The United States has a poor record of attracting global investors, with foreign investment in new facilities falling sharply in recent decades.
The value of foreign direct investment (FDI) relative to the size of the US economy has fallen 96 percent since the 1990s, according to a recent analysis by the Information Technology and Innovation Foundation (ITIF), a technology think tank. Greenfield FDI is foreign investment in newly built or expanding facilities.
While foreign investment in the United States rebounded in 2021, the situation is not as bright as it seems, according to Ian Clay, research assistant at ITIF.
“The share of FDI going to new or expanded facilities in the United States continues to shrink,” he wrote in a recent report. “Foreign companies seem willing to buy existing assets of US companies, but not very willing to build new facilities or expand existing ones in the United States.”
In 2021, the total value of greenfield spending was just $3.4 billion, or 0.01 percent of U.S. gross domestic product.
Sluggish investment in new infrastructure, in Clay’s opinion, belies the idea that the United States is a magnet for foreign investment.
The US Bureau of Economic Analysis (BEA) reported that FDI flows to the United States rebounded in 2021 after falling sharply from 2018. Foreign investment rose to $333.6 billion, up from $141.4 billion in 2020.
However, takeovers—the purchases of established U.S. businesses—were largely responsible for this recovery. And the industries that benefited most from foreign acquisitions last year were pharmaceuticals. real estate; and professional, scientific and technical services.
The BEA divides FDI into three groups: acquisition, establishment and expansion. Establishment and expansion are seen as “green” expenses, which are more desirable.
ITIF says that green field investments are direct investments in the productive capacity of the host economy. Acquisition, on the other hand, involves only the transfer of ownership to a foreign entity. Therefore, greenfield investments are the most critical and attractive for countries.
In 2021, Greenfield spending accounted for only 1% of FDI flows to the United States, while acquisitions accounted for the remaining 99%.
Some observers say the U.S. government is not doing enough to encourage greenfield investment at a time when many global companies are considering leaving China.

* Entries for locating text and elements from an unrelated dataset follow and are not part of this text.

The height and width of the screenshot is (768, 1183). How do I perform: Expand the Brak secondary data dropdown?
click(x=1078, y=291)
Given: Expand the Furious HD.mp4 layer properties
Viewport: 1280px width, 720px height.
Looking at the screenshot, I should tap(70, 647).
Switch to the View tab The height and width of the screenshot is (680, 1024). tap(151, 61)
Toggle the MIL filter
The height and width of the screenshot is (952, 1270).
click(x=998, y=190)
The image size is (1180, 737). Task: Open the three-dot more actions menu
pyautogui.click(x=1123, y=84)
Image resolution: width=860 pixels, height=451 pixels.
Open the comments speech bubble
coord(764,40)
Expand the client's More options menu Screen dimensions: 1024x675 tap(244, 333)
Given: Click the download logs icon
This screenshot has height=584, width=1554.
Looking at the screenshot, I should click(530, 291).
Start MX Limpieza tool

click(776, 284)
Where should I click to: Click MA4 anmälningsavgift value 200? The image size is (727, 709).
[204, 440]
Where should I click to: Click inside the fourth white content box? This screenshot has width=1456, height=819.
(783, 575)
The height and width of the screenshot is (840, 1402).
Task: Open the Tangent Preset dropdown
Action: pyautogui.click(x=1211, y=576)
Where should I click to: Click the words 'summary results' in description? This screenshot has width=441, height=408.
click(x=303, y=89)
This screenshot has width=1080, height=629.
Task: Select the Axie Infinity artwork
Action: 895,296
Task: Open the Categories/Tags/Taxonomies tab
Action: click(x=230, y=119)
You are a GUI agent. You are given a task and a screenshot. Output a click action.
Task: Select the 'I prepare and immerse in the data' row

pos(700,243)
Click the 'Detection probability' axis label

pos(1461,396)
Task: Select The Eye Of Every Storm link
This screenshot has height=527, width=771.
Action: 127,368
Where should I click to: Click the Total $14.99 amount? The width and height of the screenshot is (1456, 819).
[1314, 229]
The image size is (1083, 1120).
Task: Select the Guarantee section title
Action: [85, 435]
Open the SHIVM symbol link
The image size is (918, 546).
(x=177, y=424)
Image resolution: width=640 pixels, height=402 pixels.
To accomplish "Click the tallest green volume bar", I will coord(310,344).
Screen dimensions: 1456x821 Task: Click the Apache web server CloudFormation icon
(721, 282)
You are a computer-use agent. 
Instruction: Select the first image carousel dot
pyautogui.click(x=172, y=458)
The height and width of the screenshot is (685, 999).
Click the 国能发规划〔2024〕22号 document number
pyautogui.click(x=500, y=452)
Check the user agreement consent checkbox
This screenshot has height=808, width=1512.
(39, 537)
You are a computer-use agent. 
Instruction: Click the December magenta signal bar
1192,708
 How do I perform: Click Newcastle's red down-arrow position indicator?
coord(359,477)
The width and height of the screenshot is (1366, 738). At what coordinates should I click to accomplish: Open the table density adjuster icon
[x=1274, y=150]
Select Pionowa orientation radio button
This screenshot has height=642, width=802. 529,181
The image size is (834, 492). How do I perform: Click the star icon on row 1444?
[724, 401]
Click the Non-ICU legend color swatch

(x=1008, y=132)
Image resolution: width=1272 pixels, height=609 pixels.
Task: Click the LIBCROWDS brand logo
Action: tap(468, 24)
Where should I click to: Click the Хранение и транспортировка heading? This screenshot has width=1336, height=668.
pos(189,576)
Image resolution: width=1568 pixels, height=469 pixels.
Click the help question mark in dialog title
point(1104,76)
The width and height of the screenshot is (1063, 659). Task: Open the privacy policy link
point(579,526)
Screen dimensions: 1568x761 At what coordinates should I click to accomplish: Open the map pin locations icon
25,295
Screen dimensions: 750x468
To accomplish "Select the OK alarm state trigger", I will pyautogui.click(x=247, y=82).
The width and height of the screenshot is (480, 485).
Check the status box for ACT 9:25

A recent survey by QIMA, a quality assurance and compliance services provider, found that efforts by global companies to reduce their reliance on China continue, particularly following the 2022 COVID-19-related lockdowns imposed by the Chinese government. regime, which caused serious supply chain disruptions.
However, it appears that the United States is not benefiting from this exit.
According to ITIF, foreign direct investment flows to the United States are not recovering, as they depend heavily on R&D incentives and other generous capital expenditure policies.
“R&D incentives relative to other countries have really taken a hit over the past few decades,” Clay told The Epoch Times.
He added that the United States was below the Organization for Economic Co-operation and Development (OECD) average for state tax breaks for business R&D.
“Furthermore, our capital allowances are much less generous compared to other countries competing for FDI than they were in previous decades.”
The capital allowance is the amount of capital investment expenditure that a company can deduct from its income through depreciation.
Governments around the world are increasingly relying on these incentives to promote greenfield investment and encourage innovation.
A recent study by the Tax Foundation (pdf) shows that the United States ranks 21st in average capital compensation among the 38 OECD members. The US tax code allows businesses to recoup 67.7% of the cost of capital investment on average, compared to the OECD average of 70.7%. More specifically, the United States ranks 32nd in capital allowances for buildings and 34th for intangible assets.
It ranks No. 3 in capital allowances for machinery thanks to the full spending provision of the 2017 tax reform. The provision, however, will begin phasing out this year and will be phased out by 2026.
According to ITIF, Congress should recognize this shortcoming and focus on boosting green investment.
Congress recently passed legislation called the Chips and Science Act, which provides incentives to boost domestic semiconductor manufacturing in America. According to Clay, the 25% investment tax credit for chip manufacturing investments included in the bill will provide an incentive to reinvest in the United States.
Such incentives, he believes, will become more common in the future to promote US competitiveness.